El valor de FST = 0,005 para la población general indica una baja diferenciación genética entre las poblaciones, esto representa una reducción en la heterocigosidad debida a la subdivisión poblacional. El mayor grado de diferenciación fue entre las subpoblaciones de Montería y San Marcos, no obstante estas no fueron significativas (p>0,05) (Tabla 3), mientras que en las poblaciones de Montería y Puerto Berrio la diferenciación fue menor.
Esto podría explicarse por el modelo de producción, las ganaderías de Puerto Berrío y San Marcos tienen un modelo de ciclo completo, en el que se seleccionan los animales que se van a aparear y se hace seguimiento desde el nacimiento de las crías hasta llevarlos al sacrificio, mientras que en las ganaderías estudiadas en Montería y Pueblo Nuevo, el modelo es de finalización, donde los animales son adquiridos en las subastas y cebados en las fincas, no obstante, los datos sugieren que las poblaciones son muy homogéneas con tendencias a la endogamia, y los valores de FST son menores de 0.007, lo que indica poca o nula diferenciación. Debido a esta condición las subpoblaciones evaluadas se comportan como una sola población (Tabla 4).
Gómez et al (2013) evaluaron la estructura y la diversidad genética de la ganadería Brahman en 23 regiones de Colombia (n = 3789) y encontró Ho = 0,6621, HWE (P < 0,001), FIT = 0,045, FST = 0,003 y FIS=0,042 y en otro estudio realizado por Novoa y Usaquén en 2010 en 20 regiones del país (n = 178), encontraron HWE (p <0,001 ), Ho = 0,637, FIS = 0,067. Estos estudios también sugieren que esta ganadería está constituida por una sola población, que no existe una subestructura genética en la población, al parecer debido a la alta tasa de migración de animales entre las subpoblaciones, lo cual homogeniza las frecuencias, además, esta población posee un modesto grado de heterocigocidad y diversidad alélica, comparado con otras razas, explicado por su origen de mezcla multiracial (Gómez et al., 2013, Novoa y Usaquén, 2010).

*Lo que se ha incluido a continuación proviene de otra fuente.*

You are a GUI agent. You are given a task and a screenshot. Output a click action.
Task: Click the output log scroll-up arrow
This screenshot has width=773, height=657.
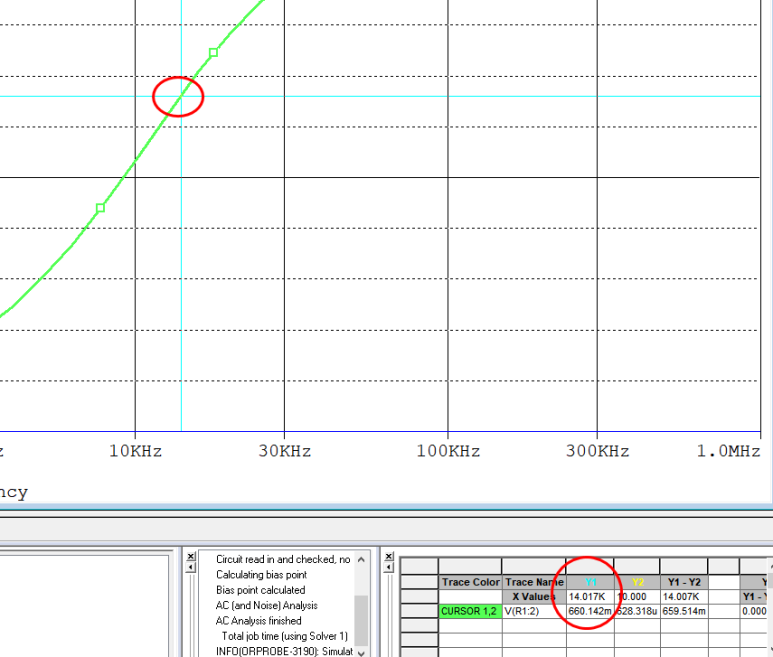click(x=361, y=559)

El Nm es el flujo de animales que entran a cada subpoblación en cada generación, esto influye en la disminución del índice de fijación, ejerciendo una fuerza importante contra la divergencia genética entre subpoblaciones (Hartl y Clark, 2007). Para la población analizada se encontró un Nm = 66,937 (Tabla 3), lo que confirma que no existe subdivisión poblacional (Nielsen y Slatkin, 2013). Lo anterior podría explicar la baja diferenciación genética entre las subpoblaciones estudiadas, puesto que el alto flujo genético entre ellas mantiene homogéneas las frecuencias alélicas. Lo anterior es coherente, con el origen de esta raza en Colombia, puesto que desde que el ganado Brahman llegó al país ha estado sometido a un proceso continuo de selección artificial dirigida, mediante reproducción endogámica, efectos de deriva genética causados por eventos fundadores, migración de ejemplares entre poblaciones y la importación de animales (Novoa y Usaquen, 2010).
Conclusiones
Las ganaderías Brahman estudiadas constituyen una sola población, en la que los marcadores CAPN316, CAPN4751, CAST282, CAST2959 y E2FB son polimórficos, aunque no ocurre lo mismo con E2JW, existe la posibilidad de producir carne de mejor calidad con estas ganaderías, debido a que aunque con frecuencias bajas, en esta raza se encuentran los alelos que han sido asociados con la producción de carnes más tiernas y jugosas. Por lo que el uso de los marcadores moleculares aquí presentados podría servir para realizar trabajos de selección asistida por marcadores, con el fin de aumentar la frecuencia de los alelos que favorecen la calidad.